Captain America: The First Avenger
Directed by: Joe Johnston
Written by: Christopher Markus & Stephen McFeely (screenplay), Joe Simon & Jack Kirby (comic books)
Starring: Chris Evans, Hayley Atwell, Hugo Weaving, and Tommy Lee Jones
If you’re sick of super hero or war movies, it might be wise to avoid the inevitable screen adaptation of Captain America. Slated as the last prequel before next year’s The Avengers, Captain America: The First Avenger takes place the furthest back in time: during World War II.
What’s most curious about The Avenger prequels- Iron Man & Iron Man II, Thor, The Incredible Hulk, this movie- is how different they are stylistically. That’s because they were all headed by different directors with different talents. Thor was at its best when it showed the “fish out of water” aspect of its viking, while the Iron Man movies worked best as vehicles for Robert Downey Jr.’s motormouth delivery.

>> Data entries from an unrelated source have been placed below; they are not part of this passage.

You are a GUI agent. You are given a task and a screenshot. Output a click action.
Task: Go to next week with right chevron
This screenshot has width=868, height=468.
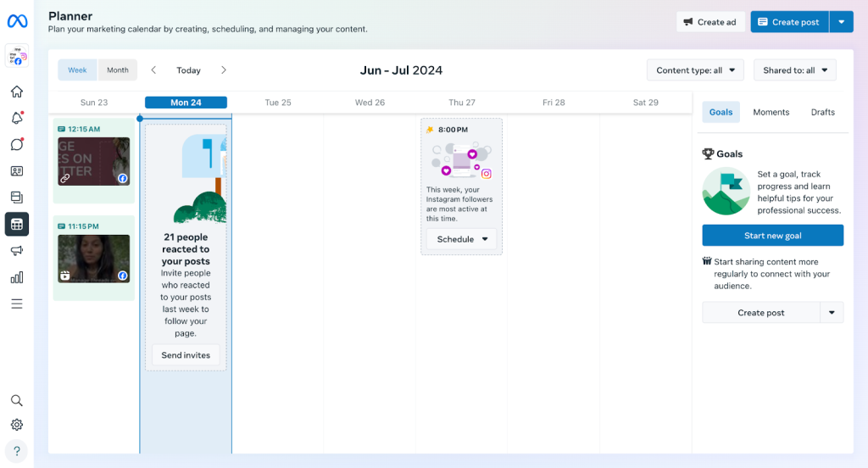(224, 70)
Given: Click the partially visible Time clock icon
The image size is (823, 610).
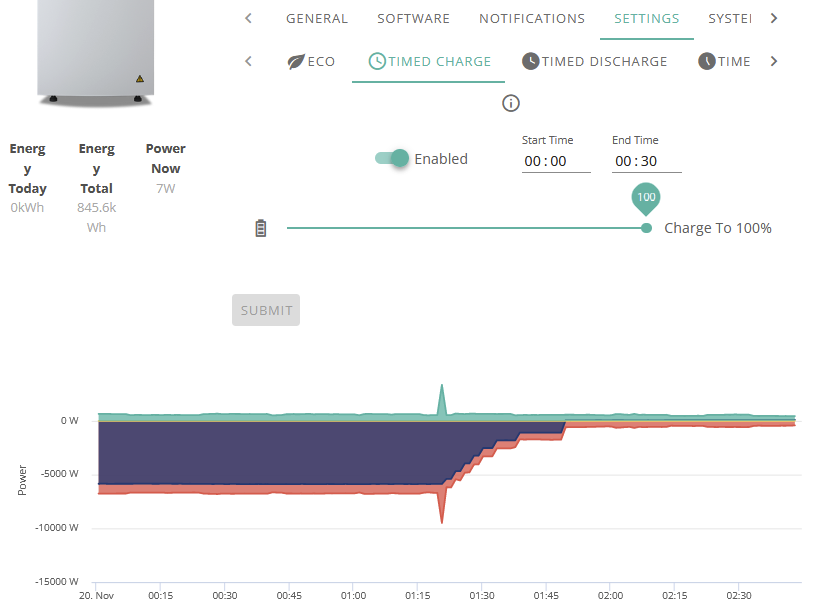Looking at the screenshot, I should click(707, 61).
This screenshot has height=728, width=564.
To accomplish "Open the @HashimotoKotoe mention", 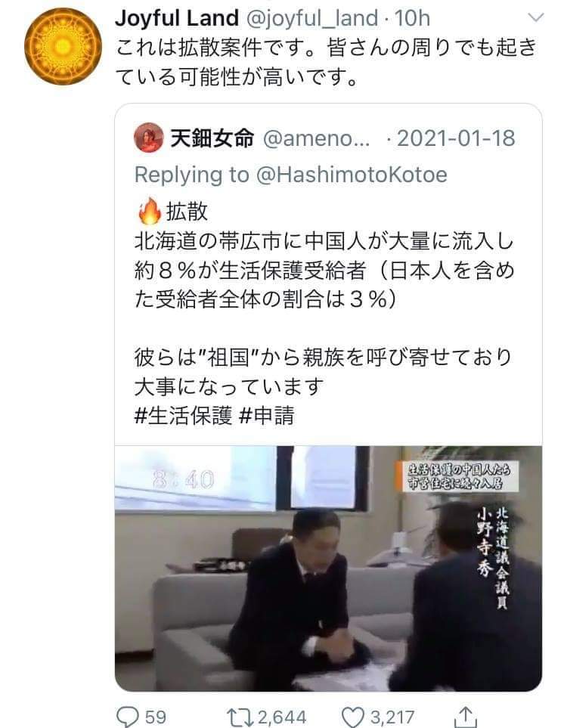I will 352,175.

Captain America is most like The Incredible Hulk in that its hero is not particularly funny and it exists for its story more than its actors’ comedic timing, although Evans is much less tense than Edward Norton was. Its aesthetic as well as its spin on WWII history would be right at home in scenes from Tarantino’s Inglourious Basterds. Aside from a few welcome montage sequences, though, this is mostly a straight-forward origin story.
Steve Rogers (Chris Evans) is too small to enlist in the army but he’s got a heart of gold and nerves of steel. A German scientist (Steve Tucci) overhears him talking about his desire to help, and puts him in a special unit where he is selected to become a super soldier.
Though Evans puts his most into the scenes where he was digitally enhanced to look like a wimp, some of the effects are less effective than others. It all depends on the angle he is shot at, so when he finally becomes his actual size it’s a welcome change.
Once he’s Captain America, the story takes a welcome detour to him being forced to promote a senator’s agenda instead of actually fighting. Director Joe Johnston uses that great montage sequence to delay the cliches in the script as best he can. He also makes a montage sequence out of the conquering of enemy bases that could’ve needlessly taken up much larger chunks of the movie.
Though Captain America is most interesting when the hero is engaging in missions behind the back of the government that created him, he must have an actual foe. That would be Johann Schmidt (Hugo Weaving), a rogue Nazi who has taken control of dangerous magical powers that he believes make him a god. There are hints of The Dark Knight when he tries to tempt Captain America, but they seem forced and aren’t really effective. In fact, writers Christopher Markus and Stephen McFeely could’ve taken a few more pages out of Tarantino’s playbook and had the Captain just go after the Führer. Since this has big studio money tied up in it, that could only ever be wishful thinking.
As far as mindless fun that pretends to have meaning goes, Captain America is well-done, but a little overcooked on its own ambition. It tries to have a purpose, but is rendered mostly meaningless by its cliff-hanger ending. There are promises of a better movie when the banter between Captain America and love interest Peggy Carter (Hayley Atwell) springs into something more. Sadly, this franchise is on a deadline and makes no room for such pesky things.